Осокин полагал, что если тридцать пять человек из Сен-Дени, то есть вся молодежь, за исключением двух или трех, освобожденных от воинской повинности, находятся в плену, то старики крестьяне не смогут сами справиться с обработкой виноградников, требующих неусыпного ухода. Но напрасно он ходил по крестьянским дворам. Ни его рост — один метр семьдесят восемь сантиметров, — ни мускулы, которые он нагулял на гравии, не производили никакого впечатления. Крестьяне вздыхали, древним жестом крестьян всего мира чесали за ухом и отвечали туманно: «Может, осенью, когда начнется сбор винограда, а пока… Нет, пока мы и сами справимся. Да и урожай был в прошлом году такой плохой, что никак не свести концы с концами». Урожай в том году был одним из самых лучших за всю историю Олерона, но доказывать это было, конечно, бесполезно.
Фред, которого Осокин посвятил в свои неудачные поиски, только усмехнулся:
— Наши крестьяне все еще надеются, что пленные скоро вернутся из Германии. Немцы, быть может, просидят здесь еще десять лет, виноградники погибнут оттого, что некому будет за ними ухаживать, но нанять человека со стороны крестьяне так и не решатся. От скупости и оттого, что не верят, в наемный труд: слишком недавно они сами были батраками и слишком тяжело заплатили за те несчастные кусочки полей, которые им удалось вырвать у олеронских буржуа.
Тогда Осокин поговорил с секретарем мэрии мсье Дюнэ, относившимся к нему с большой симпатией. Дюнэ сказал: «Вы парижанин, вы интеллигент, вы взяли на воспитание племянницу-сироту, долг каждого интеллигентного француза (Дюнэ кончил четыре класса лицея) вам помочь». Он направил Осокина к директору коньячного завода в Сен-Пьере, где опять ничего не вышло.
Неожиданно на помощь Осокину пришла мадемуазель Валер. Ей было трудно решиться на такой поступок — ведь Осокин был православным, а не католиком, в церковь по воскресеньям не ходил, и его за это нельзя было даже упрекнуть. Но то, что он, иностранец, не захотел работать на оккупантов, заслуживало, с точки зрения мадемуазель Валер, поддержки, и она предложила Осокину возделывать, на половинных началах; ее большой запущенный сад.

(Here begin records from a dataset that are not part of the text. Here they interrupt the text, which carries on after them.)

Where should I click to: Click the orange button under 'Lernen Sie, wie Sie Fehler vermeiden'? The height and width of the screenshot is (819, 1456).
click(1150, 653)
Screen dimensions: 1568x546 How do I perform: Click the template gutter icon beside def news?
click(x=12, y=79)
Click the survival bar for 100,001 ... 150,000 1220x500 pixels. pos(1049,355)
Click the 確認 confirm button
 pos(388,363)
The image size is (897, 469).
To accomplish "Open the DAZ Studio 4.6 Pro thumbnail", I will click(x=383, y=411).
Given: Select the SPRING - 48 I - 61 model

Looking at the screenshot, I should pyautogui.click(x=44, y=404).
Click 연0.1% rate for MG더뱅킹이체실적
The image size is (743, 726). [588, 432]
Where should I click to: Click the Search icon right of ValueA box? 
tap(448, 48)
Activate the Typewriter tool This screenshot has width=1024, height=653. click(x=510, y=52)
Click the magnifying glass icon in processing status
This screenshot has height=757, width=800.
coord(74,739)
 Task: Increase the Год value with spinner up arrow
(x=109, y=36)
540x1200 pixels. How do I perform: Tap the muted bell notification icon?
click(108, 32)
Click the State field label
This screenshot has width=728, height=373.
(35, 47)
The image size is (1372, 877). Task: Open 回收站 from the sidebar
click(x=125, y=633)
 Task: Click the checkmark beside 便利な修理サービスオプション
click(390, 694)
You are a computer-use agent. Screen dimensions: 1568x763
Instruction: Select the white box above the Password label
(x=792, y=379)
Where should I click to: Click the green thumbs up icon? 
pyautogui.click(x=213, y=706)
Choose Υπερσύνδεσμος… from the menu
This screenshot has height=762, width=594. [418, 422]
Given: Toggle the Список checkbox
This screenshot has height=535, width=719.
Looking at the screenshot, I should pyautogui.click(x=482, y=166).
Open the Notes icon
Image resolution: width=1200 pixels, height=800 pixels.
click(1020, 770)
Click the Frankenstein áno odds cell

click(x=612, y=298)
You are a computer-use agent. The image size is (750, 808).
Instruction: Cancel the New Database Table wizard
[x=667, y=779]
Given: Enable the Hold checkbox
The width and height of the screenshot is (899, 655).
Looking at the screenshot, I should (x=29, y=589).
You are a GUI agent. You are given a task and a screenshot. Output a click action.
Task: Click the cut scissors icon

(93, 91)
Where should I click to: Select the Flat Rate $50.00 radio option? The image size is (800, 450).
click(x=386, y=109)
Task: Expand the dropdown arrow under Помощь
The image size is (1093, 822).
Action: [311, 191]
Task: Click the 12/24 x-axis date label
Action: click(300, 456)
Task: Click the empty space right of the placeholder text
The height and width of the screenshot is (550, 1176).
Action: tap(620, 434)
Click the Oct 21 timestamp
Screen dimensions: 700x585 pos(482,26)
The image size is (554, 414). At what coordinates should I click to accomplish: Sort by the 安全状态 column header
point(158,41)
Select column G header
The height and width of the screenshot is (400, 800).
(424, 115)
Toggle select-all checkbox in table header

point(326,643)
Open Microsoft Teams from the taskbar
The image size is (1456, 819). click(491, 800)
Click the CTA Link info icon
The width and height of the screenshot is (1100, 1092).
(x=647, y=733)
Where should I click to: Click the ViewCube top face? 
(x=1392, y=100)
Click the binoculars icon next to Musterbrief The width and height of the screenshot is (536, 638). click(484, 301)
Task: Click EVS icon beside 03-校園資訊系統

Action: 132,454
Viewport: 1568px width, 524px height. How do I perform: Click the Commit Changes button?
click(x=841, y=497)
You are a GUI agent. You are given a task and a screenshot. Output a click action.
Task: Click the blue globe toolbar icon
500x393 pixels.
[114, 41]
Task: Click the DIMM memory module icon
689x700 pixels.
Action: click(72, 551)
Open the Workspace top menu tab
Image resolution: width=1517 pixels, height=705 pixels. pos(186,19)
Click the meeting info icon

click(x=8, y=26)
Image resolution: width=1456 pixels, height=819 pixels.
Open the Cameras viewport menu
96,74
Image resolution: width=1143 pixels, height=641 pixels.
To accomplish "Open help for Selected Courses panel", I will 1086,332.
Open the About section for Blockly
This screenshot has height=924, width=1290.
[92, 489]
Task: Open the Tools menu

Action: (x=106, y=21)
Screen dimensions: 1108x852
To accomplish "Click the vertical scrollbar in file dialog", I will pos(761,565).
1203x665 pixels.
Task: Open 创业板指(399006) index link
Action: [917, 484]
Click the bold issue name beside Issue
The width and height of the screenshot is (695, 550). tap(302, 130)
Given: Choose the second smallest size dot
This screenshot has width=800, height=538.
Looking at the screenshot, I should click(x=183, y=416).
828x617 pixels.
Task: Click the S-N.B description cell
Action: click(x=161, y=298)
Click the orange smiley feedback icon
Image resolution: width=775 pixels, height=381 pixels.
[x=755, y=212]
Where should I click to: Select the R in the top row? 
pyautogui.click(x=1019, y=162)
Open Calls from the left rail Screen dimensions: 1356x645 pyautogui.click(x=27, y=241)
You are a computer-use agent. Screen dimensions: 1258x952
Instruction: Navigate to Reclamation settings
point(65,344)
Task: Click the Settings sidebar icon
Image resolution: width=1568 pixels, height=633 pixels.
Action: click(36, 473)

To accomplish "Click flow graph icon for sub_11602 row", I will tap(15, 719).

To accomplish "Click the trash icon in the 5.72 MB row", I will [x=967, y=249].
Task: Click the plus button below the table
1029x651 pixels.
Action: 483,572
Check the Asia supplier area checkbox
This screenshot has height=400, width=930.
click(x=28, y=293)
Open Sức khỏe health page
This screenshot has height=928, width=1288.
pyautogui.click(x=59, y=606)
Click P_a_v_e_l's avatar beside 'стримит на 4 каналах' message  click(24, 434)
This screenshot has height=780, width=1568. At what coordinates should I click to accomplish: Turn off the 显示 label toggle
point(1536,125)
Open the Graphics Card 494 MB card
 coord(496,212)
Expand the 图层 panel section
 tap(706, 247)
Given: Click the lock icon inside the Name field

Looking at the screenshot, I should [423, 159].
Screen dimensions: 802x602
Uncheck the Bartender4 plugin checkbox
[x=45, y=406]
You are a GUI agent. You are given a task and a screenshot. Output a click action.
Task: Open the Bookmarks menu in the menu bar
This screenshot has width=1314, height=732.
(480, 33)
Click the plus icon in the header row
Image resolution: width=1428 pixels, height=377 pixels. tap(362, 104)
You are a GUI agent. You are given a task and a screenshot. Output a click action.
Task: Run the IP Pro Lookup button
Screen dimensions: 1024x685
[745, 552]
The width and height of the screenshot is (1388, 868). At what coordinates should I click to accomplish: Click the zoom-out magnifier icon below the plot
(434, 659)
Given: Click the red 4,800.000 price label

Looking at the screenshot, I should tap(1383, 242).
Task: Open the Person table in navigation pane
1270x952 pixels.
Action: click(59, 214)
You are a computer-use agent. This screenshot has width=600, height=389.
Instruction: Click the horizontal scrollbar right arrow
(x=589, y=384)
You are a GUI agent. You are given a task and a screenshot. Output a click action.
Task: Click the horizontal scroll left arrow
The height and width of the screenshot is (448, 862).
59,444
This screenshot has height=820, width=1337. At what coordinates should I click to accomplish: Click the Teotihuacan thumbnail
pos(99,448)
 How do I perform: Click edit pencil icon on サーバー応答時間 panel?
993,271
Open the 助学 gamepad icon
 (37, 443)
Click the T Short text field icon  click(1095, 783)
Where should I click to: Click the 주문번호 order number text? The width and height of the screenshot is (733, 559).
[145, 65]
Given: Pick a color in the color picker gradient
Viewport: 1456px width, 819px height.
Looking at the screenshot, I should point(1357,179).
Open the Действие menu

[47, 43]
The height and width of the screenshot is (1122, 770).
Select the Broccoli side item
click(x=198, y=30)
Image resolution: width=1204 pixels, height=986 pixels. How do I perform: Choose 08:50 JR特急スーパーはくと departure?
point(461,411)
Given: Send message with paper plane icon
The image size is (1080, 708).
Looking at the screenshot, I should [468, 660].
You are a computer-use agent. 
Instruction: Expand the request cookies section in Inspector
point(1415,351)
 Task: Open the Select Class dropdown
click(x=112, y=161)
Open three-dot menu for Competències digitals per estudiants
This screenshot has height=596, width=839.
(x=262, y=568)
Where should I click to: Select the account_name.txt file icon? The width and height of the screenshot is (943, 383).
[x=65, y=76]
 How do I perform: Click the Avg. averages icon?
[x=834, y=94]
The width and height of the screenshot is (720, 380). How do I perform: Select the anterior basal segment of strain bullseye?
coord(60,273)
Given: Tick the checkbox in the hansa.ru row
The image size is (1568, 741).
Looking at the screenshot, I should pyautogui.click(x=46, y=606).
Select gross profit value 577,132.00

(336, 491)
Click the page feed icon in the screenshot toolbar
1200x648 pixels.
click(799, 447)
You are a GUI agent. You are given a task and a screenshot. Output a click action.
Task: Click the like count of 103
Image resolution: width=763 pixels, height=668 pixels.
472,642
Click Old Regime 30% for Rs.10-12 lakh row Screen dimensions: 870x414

Когда Осокин впервые открыл ключом калитку, сделанную в замшелых покосившихся воротах, и вошел в сад, с мотыгой и заступом на плече, ему показалось, что весь мир остался за высокой трехметровой стеной, окружавшей со всех сторон заросшие бурьяном грядки и кривые, пригибающиеся к земле, Старые фруктовые деревья. Большая груда камней — остатки разрушенного сарая — лежала у самых ворот. С севера высокая роща тридцатиметровых вязов защищала сад от северо-западного ветра. Посередине сада, где сходились дорожки, еле видные в густой траве, был вырыт широкий, выложенный камнем, круглый колодец. Заглянув в него, Осокин увидел в глубине кусок голубого неба, язычок белого облака и смутное пятно своей головы. Метрах в четырех от края колодца, прямо из стены его, рос крохотный вяз.